5.英語力と演技力の両方を育む俳優学校を

 昔に比べ、日本で入手できるハリウッドの情報も増えた。実際に活躍している日本人の先駆者たちもいる。日本人俳優がハリウッドに挑戦していく新しいモデルケースとして、小山田のようなタイプは今後増えていくだろう。

 ハリウッドで成功する日本人俳優を生み出すために最も必要なのは、実は生きた英語と演技力の両方を身につけられる教育機関なのかもしれない。

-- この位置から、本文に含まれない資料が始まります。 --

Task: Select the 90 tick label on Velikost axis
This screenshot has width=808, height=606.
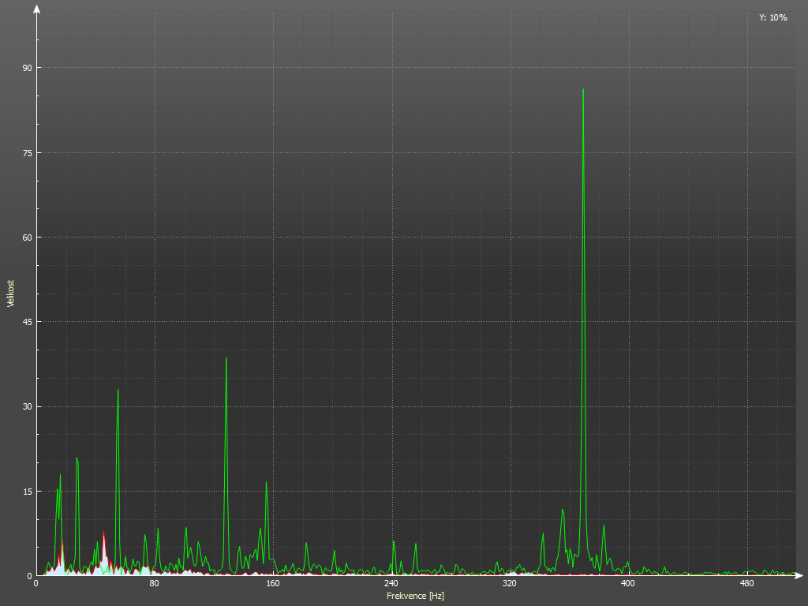Action: click(27, 68)
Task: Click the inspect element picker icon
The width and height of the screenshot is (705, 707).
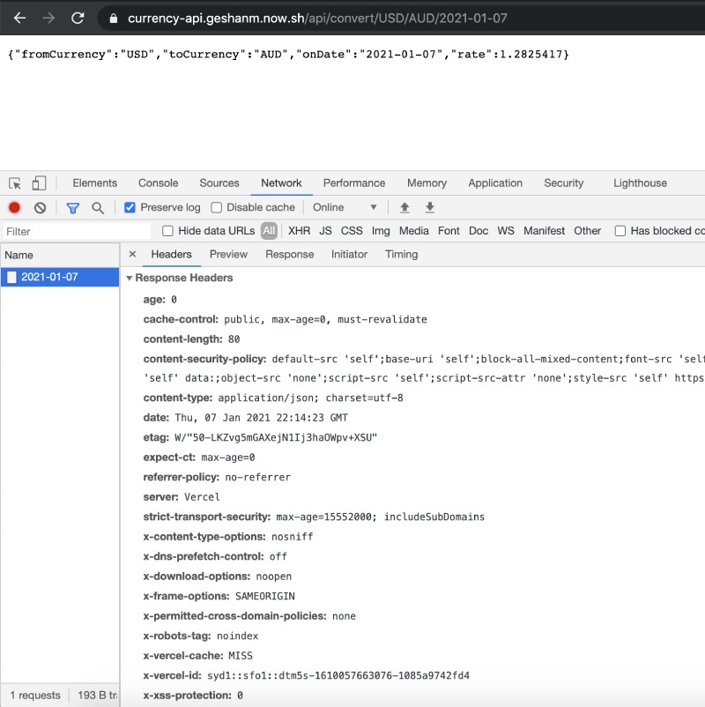Action: (x=14, y=182)
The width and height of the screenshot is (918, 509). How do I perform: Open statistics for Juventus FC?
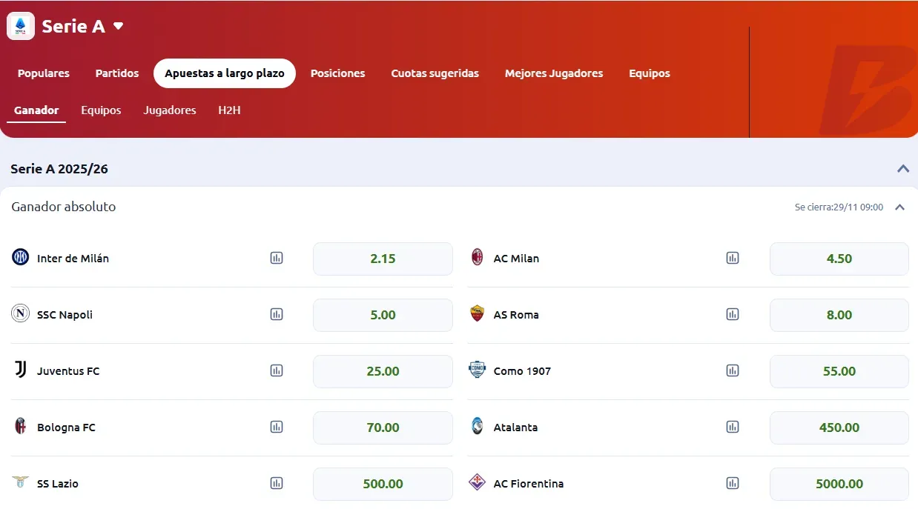(x=277, y=370)
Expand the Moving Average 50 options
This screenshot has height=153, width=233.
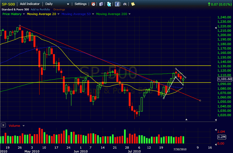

 日本の義務教育における英語教育が読み書き文法を中心とし、会話やリスニングなどの点では実用的でないのは周知の事実だが、これについての急速な進化は難しいだろう。
 また、日本の芸能界では、モデルやタレントとして人気が出ると、いきなりドラマなどに出演することが多い。演技のバックグラウンドがあまりない日本人タレントが、しっかり演技の基礎を積んでいるのが当たり前な他国の俳優たちと同じ土俵に上がるのが難しいのは当然だろう。

英語しか受け入れず、門戸を狭め、
アメリカの映画文化は衰退している!?

ローレンス・ベンダー
ローレンス・ベンダー
 そしてもうひとつの問題は、ハリウッドそのものにある。

 『キル・ビル』『不都合な真実』などのプロデューサー、ローレンス・ベンダーは語る。「日本人俳優がハリウッドで活躍するには、英語の訛りをなくすことだ。アメリカ人は外国映画をあまり観ない。残念なことに、アメリカ人はアメリカ人が出ている映画が出ている映画が好きだから」

 また、前出の米バラエティ誌編集長ピーター・バートは、現在アメリカでは映画という文化が、かつてほど成熟していないという。
 「アメリカで何千館という規模で上映するには、英語作品である方がいい。恥ずかしいことだが、文化的作品や外国映画はかつてのようには受け入れられない。60年代にはクロサワの熱狂的ファンがたくさんいたが、今彼が映画をつくっていたら、彼でさえ難しいだろう。トリュフォーやゴダールなどもそうだ。アメリカの観客が変わらないといけない。ドラッグやロックや人種問題、すべての窓が開いていた60年代、70年代とは違う。今、アメリカでは映画という文化が成熟していない」

 ハリウッドは世界をアメリカ化し、アメリカ自身も世界への窓を閉じてしまったのだ。

「鳴らさない鐘は鳴らない」
小山田真の決意の強さ

 ハリウッドで成功することがはしごの一番上なのかどうかはその俳優の価値観しだい。他にも道はたくさんある。だが今回はそれぞれの思いでハリウッドに挑んでいる日本人俳優たちの姿を紹介した。現在ハリウッドにある日本への関心が一過性のもので終わるかどうかは彼らを含めたすべての日本の映画人にかかっている。

 ビデオインタビューが終わった後の雑談で、小山田真が話してくれた言葉が印象的だった。それは彼の祖母が、彼が小さい頃からいつも話していた「鳴らさない鐘は鳴らない」という言葉。小山田は常にこの言葉を胸に、前へ前へと進んでいく。大きな壁を乗り越える力は、案外いつもシンプルな気持ちから生まれるのかもしれない。